Lay out the rows as a numbered list, dropping blank lines: start at the line containing "so click(x=1022, y=656)." and stop after the line containing "so click(x=2556, y=345).", including both.

□ □ □ □ □

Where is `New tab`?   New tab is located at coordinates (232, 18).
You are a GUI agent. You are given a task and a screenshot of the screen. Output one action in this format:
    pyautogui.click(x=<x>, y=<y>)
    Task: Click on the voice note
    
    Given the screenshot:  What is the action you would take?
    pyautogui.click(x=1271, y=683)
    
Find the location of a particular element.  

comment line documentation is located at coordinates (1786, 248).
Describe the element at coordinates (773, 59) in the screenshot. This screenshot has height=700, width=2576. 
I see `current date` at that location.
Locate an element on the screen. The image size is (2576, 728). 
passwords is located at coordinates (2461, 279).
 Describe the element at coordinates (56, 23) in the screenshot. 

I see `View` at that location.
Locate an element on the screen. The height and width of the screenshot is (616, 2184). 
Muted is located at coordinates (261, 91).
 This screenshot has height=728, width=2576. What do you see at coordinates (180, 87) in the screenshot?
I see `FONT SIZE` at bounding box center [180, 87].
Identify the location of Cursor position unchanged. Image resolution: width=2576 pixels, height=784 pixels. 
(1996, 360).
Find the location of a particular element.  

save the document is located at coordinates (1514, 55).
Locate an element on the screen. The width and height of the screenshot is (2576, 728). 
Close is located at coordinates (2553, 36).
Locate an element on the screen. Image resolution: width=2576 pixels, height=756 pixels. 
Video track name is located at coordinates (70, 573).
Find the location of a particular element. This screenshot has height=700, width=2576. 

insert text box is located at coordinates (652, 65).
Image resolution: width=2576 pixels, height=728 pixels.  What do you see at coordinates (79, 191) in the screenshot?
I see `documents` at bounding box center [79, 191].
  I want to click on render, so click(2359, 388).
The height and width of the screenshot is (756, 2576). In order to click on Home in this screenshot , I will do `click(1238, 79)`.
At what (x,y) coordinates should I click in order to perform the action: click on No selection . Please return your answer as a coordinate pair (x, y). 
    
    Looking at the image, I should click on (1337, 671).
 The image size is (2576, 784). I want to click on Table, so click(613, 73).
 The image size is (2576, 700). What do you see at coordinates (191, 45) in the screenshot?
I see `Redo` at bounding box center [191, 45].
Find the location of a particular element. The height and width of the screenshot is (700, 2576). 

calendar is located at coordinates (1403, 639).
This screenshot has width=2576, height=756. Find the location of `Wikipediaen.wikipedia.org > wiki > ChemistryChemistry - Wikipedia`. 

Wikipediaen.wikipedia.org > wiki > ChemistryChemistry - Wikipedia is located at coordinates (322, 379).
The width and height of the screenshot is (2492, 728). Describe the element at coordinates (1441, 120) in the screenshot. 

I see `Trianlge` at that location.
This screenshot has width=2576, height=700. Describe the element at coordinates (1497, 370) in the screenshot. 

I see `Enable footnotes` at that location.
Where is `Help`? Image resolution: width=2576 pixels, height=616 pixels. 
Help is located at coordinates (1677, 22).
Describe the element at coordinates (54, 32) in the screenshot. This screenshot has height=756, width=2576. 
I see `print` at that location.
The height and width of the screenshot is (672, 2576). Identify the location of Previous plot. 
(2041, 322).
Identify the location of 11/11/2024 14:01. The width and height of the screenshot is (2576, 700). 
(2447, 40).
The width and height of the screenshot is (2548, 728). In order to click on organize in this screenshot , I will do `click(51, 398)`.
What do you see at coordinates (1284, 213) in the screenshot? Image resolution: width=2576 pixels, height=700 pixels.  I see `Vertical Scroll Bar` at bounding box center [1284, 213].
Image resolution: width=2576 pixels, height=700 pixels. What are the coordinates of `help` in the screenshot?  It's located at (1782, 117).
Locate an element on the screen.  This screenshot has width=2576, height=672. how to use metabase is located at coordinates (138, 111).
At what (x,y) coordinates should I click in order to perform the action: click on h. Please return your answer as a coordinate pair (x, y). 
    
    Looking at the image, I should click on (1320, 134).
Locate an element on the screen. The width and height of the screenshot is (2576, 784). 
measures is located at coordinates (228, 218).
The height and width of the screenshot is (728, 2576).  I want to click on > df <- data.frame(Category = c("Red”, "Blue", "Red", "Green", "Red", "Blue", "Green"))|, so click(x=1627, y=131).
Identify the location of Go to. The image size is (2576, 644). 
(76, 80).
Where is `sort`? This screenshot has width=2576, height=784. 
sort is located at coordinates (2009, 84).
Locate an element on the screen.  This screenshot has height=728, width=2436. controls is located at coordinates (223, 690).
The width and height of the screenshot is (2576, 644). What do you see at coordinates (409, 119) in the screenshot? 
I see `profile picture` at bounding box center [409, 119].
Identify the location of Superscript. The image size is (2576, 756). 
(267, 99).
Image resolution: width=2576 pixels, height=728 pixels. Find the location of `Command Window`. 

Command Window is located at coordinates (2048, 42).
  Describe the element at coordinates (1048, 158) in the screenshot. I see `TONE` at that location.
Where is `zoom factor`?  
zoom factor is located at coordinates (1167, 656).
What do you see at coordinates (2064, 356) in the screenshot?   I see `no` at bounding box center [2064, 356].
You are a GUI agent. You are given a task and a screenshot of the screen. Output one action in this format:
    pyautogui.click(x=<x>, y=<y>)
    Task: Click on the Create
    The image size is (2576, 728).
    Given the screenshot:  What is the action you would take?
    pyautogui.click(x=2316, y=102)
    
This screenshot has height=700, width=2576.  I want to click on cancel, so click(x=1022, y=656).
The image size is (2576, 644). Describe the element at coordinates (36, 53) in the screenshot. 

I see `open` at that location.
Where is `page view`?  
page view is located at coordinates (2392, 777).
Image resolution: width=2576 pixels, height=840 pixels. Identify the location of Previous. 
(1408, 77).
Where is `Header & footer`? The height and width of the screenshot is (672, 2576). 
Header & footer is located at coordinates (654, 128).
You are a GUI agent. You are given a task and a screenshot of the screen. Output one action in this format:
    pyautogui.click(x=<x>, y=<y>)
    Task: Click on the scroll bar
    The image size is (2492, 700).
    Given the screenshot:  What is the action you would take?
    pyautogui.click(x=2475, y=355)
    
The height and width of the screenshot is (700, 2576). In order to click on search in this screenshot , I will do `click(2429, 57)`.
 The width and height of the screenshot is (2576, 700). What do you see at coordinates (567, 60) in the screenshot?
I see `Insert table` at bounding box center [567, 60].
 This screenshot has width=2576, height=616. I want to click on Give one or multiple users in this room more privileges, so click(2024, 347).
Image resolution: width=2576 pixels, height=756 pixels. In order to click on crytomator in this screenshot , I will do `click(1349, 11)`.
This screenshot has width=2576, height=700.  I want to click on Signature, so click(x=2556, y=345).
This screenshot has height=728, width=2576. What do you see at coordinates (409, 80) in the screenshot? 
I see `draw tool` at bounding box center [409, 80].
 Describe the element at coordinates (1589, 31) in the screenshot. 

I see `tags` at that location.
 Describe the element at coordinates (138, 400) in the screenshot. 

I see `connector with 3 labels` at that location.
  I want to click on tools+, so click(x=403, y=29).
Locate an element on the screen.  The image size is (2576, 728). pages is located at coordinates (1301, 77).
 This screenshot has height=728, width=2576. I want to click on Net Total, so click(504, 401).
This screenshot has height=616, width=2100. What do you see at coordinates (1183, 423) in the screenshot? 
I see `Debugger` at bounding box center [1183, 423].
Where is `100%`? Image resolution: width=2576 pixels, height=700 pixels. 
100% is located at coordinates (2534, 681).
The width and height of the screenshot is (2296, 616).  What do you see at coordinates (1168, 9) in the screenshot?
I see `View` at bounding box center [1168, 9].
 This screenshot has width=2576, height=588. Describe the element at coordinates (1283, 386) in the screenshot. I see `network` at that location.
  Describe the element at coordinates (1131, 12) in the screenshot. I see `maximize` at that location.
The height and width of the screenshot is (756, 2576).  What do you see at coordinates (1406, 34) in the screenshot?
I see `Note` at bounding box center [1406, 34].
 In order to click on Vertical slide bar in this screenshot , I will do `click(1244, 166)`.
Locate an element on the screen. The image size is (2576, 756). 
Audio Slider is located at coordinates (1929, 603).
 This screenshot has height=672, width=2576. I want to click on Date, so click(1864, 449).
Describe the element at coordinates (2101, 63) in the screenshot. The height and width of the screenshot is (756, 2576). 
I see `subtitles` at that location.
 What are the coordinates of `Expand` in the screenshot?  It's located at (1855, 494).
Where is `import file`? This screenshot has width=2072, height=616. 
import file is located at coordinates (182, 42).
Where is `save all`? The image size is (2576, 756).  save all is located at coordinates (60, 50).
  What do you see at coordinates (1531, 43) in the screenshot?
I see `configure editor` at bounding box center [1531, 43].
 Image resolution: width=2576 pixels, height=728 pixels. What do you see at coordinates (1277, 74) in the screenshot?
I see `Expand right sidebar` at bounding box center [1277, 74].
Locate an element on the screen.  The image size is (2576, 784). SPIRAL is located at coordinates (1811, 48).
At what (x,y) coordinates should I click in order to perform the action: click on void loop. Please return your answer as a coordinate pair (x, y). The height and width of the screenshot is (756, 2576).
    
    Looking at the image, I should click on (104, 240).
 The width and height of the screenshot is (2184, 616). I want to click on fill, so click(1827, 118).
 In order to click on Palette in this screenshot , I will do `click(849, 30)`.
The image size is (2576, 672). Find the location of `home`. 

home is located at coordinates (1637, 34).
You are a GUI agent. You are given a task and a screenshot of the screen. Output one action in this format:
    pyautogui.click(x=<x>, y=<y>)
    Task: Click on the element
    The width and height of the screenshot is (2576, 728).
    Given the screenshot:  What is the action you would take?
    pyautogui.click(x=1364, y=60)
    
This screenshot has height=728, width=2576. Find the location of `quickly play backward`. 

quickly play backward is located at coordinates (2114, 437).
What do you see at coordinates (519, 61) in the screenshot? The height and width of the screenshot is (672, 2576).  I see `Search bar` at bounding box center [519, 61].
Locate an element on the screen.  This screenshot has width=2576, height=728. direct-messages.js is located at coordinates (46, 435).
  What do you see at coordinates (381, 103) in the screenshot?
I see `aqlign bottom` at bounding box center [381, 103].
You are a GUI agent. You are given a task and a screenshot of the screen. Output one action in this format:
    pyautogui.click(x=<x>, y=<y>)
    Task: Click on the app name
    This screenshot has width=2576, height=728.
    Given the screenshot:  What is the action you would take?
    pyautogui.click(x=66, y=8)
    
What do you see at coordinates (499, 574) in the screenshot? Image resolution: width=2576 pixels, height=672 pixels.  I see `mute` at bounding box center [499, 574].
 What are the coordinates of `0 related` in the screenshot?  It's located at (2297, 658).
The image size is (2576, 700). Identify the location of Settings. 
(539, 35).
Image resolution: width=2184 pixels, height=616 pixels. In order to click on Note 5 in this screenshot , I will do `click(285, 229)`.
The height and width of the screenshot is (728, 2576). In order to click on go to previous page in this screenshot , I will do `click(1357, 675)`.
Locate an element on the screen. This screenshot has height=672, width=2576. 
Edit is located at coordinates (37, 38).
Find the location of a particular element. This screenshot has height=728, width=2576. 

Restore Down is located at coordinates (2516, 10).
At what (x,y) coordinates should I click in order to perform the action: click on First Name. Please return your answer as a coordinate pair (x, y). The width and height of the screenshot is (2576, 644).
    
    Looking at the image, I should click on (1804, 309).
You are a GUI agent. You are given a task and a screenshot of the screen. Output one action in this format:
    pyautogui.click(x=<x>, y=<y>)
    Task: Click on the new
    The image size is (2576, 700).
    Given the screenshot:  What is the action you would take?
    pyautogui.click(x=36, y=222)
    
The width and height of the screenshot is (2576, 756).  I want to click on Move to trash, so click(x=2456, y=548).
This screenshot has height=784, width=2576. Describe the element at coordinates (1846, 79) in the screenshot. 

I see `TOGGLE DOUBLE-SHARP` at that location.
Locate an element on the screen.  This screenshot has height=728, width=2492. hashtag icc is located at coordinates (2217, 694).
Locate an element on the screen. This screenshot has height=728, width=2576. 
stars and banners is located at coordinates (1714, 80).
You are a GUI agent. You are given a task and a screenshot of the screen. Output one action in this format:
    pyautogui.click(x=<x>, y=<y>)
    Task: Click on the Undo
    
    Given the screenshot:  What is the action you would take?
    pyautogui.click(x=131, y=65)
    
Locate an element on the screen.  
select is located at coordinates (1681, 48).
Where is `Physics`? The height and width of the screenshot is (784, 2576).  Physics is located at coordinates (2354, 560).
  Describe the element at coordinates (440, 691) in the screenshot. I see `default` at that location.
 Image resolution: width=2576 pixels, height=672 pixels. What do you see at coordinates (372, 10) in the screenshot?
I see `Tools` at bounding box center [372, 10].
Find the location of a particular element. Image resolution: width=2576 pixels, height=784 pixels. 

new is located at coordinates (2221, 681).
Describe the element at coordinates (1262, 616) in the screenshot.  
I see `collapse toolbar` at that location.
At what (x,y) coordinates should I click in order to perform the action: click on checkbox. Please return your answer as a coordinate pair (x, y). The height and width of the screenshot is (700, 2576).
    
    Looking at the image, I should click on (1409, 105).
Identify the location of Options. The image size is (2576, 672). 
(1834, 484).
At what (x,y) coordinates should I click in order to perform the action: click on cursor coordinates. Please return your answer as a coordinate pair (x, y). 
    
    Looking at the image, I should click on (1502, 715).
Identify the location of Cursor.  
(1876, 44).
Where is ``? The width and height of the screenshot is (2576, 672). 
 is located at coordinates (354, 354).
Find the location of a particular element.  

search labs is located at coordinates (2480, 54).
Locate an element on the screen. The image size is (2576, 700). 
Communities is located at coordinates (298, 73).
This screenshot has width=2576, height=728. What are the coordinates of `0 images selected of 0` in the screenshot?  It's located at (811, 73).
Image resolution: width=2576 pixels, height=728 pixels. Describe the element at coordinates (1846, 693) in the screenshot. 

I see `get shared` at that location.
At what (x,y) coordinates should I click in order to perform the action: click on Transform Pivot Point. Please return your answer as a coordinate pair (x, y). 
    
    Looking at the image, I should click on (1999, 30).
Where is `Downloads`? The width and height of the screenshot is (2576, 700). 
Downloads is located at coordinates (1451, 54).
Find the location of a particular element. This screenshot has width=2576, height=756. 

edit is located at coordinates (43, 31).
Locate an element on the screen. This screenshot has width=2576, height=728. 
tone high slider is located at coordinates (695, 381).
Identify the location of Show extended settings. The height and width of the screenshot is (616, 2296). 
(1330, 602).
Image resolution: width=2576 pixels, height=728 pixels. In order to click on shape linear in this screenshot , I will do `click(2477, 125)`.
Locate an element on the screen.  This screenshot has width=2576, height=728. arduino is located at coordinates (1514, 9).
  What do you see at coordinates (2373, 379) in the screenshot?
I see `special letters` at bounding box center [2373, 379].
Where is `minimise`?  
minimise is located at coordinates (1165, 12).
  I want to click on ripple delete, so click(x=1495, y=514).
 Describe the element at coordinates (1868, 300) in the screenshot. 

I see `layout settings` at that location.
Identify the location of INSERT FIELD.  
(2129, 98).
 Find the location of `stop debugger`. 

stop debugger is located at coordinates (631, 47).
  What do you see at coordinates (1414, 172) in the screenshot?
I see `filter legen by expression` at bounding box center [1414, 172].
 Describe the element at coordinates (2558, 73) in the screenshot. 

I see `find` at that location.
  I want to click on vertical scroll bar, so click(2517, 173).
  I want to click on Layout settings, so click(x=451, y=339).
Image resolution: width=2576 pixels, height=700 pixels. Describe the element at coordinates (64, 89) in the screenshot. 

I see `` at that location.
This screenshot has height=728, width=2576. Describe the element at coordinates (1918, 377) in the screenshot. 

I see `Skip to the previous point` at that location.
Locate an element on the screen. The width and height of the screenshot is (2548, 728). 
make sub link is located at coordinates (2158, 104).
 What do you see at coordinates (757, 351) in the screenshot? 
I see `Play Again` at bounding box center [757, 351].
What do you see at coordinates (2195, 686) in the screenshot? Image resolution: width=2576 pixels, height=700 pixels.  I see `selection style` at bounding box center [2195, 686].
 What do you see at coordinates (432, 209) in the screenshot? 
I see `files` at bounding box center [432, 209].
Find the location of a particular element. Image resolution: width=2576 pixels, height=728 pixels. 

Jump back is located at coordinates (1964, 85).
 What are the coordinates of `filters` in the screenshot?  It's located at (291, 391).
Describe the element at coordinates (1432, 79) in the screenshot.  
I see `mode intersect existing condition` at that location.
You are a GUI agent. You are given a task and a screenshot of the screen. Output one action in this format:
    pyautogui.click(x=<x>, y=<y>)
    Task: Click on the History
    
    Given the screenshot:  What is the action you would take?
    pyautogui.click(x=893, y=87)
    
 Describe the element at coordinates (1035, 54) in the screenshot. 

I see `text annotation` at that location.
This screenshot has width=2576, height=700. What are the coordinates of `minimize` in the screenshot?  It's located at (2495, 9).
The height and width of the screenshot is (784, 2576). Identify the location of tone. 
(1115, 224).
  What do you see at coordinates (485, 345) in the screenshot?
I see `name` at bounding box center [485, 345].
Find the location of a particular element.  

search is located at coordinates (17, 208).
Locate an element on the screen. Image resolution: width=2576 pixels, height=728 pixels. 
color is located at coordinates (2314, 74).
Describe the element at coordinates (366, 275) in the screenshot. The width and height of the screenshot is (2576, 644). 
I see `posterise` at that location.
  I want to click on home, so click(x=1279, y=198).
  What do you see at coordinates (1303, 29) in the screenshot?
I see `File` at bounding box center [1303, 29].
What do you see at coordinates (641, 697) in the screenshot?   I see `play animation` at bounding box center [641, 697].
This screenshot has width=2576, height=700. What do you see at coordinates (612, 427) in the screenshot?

□ □ □ □ □

* _EXPECTED ANSWER_
1. This screenshot has height=700, width=2576.  I want to click on cancel, so click(x=1022, y=656).
2. The image size is (2576, 644). Describe the element at coordinates (36, 53) in the screenshot. 
3. I see `open` at that location.
4. Where is `page view`?  
5. page view is located at coordinates (2392, 777).
6. Image resolution: width=2576 pixels, height=840 pixels. Identify the location of Previous. 
7. (1408, 77).
8. Where is `Header & footer`? The height and width of the screenshot is (672, 2576). 
9. Header & footer is located at coordinates (654, 128).
10. You are a GUI agent. You are given a task and a screenshot of the screen. Output one action in this format:
11.     pyautogui.click(x=<x>, y=<y>)
12.     Task: Click on the scroll bar
13.     The image size is (2492, 700).
14.     Given the screenshot:  What is the action you would take?
15.     pyautogui.click(x=2475, y=355)
16. The height and width of the screenshot is (700, 2576). In order to click on search in this screenshot , I will do `click(2429, 57)`.
17.  The width and height of the screenshot is (2576, 700). What do you see at coordinates (567, 60) in the screenshot?
18. I see `Insert table` at bounding box center [567, 60].
19.  This screenshot has width=2576, height=616. I want to click on Give one or multiple users in this room more privileges, so click(2024, 347).
20. Image resolution: width=2576 pixels, height=756 pixels. In order to click on crytomator in this screenshot , I will do `click(1349, 11)`.
21. This screenshot has width=2576, height=700.  I want to click on Signature, so click(x=2556, y=345).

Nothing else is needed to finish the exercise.